Jogging du samedi matin

J'ouvre les yeux. Le ballottement du navire sur les vagues me berce, je suis vraiment bien. Voilà à peine deux semaines que je vit avec cette bande de zouave sur le bateau. Heureusement qu'une belle femme vient mettre de l'ordre là-dedans.

C'est pas tout, mais il va falloir assumer mon rôle de cuisinier. Je me lève sans bruit pou réveiller personne et me rends dans mon antre: la cuisine.

Je m'installe devant mon plan de travail et commence à préparer le petit-déjeuner.

Dans le couloir des pas résonne mais je n'y prête attention.

La porte s'ouvre je me retourne, m'attendant à voir Nami et m'exclame:

-Nami-chérie, le café et bientôt prêt! C'est tellement gentil de te lever si tôt pour me tenir compagnie!

Devant la porte, tout en muscle, se tient l'escrimeur qui me fait signe de me taire.

J'ignore son geste et me remets au travail en disant:

-Tiens, déjà debout le Marimo? Pourtant t'es pas matinal.

Il continue de m'ignorer et passe à coté de moi pour se servir du café.

Je le détaille rapidement: il porte un jogging noir et un tee-shirt de sport, un bandeau entourant son crâne vert. À ses pieds, des chaussettes de récupération et des chaussures de sport. Il porte aussi à son poignet une éponge anti-sueur.

La panoplie du p'tit joggeur, pensai-je

Il boit son café d'une traite et ressort. Je l'interpelle au dernier moment:

-Tu vas courir?

Il hoche la tête et sort pour de bon. Je lâche ma baguette de pain que je tenais et le rattrape:

-Je.. Je peux venir avec toi?

Un temps. Il et me dévisage puis fini par me demander:

-Et le p'tit-dej?

-Ça attendra.

-Bon ben s'tu veux.

Ça m'étonne qu'il ait accepté si facilement. En très peu de temps, j'ai pu constater qu'il avait un mauvais caractère et qu'on ne s'entendait pas très bien. J'ai pu aussi voir qu'il était maladroit, timide, feignant, plutôt bien foutu, tordu comme une boussole défaillante et plein d'autre chose.

Je pars me changer en quatrième vitesse.

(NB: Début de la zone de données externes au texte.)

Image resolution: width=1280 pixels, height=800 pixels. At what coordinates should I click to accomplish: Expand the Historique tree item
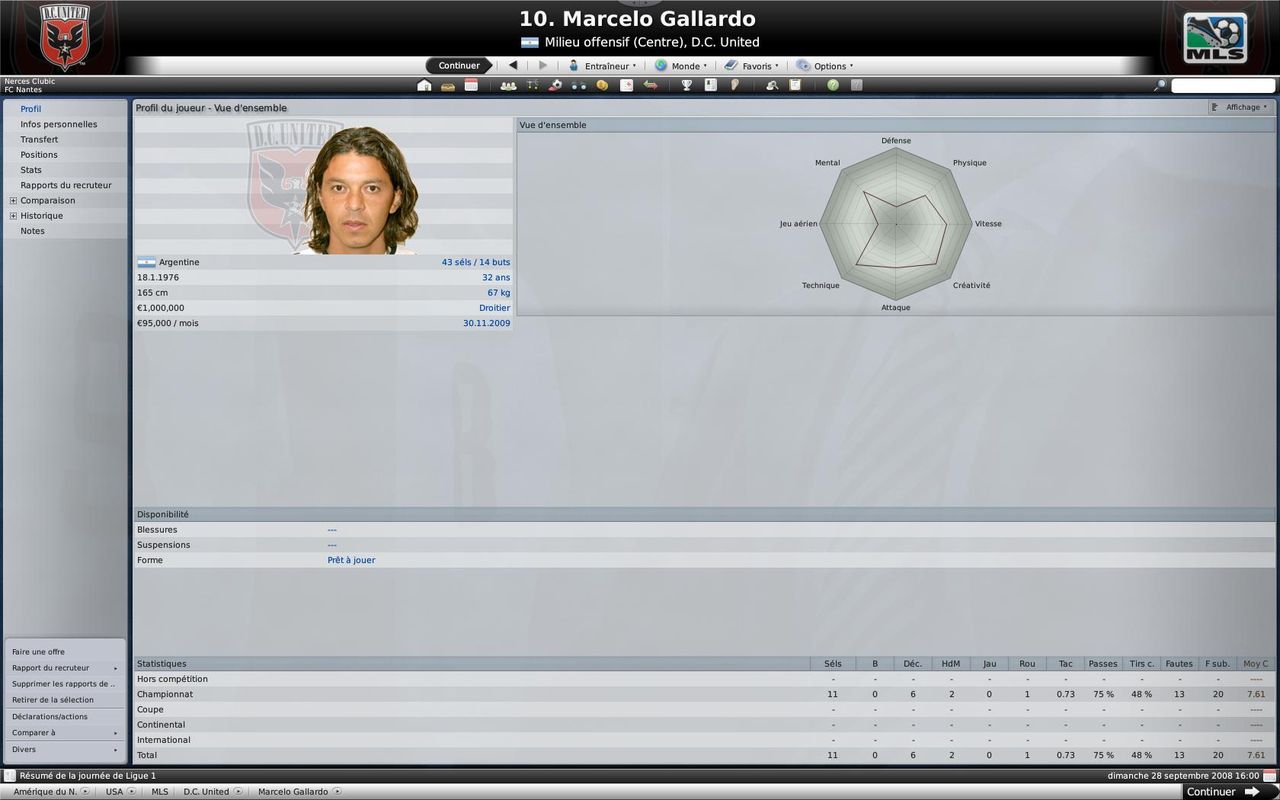pyautogui.click(x=13, y=216)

Cette fois, niveau discrétion, zéro. Je me cogne contre les hamacs en mettant mes chaussures mais personne ne se réveille.

Mon coeur bat la chamade. Je le rejoins: il est déjà sur le quai, dos au bateau. Il est marrant avec ses cheveux.

Ah, il m'a vu. On va pouvoir y aller.

Le long de la baie, il y a une plage surmontée d'un chemin. J'imagine que c'est là que nous allons courir. En plus, c'est le seul endroit où il ne risque pas de se perdre. Du moins, j'espère.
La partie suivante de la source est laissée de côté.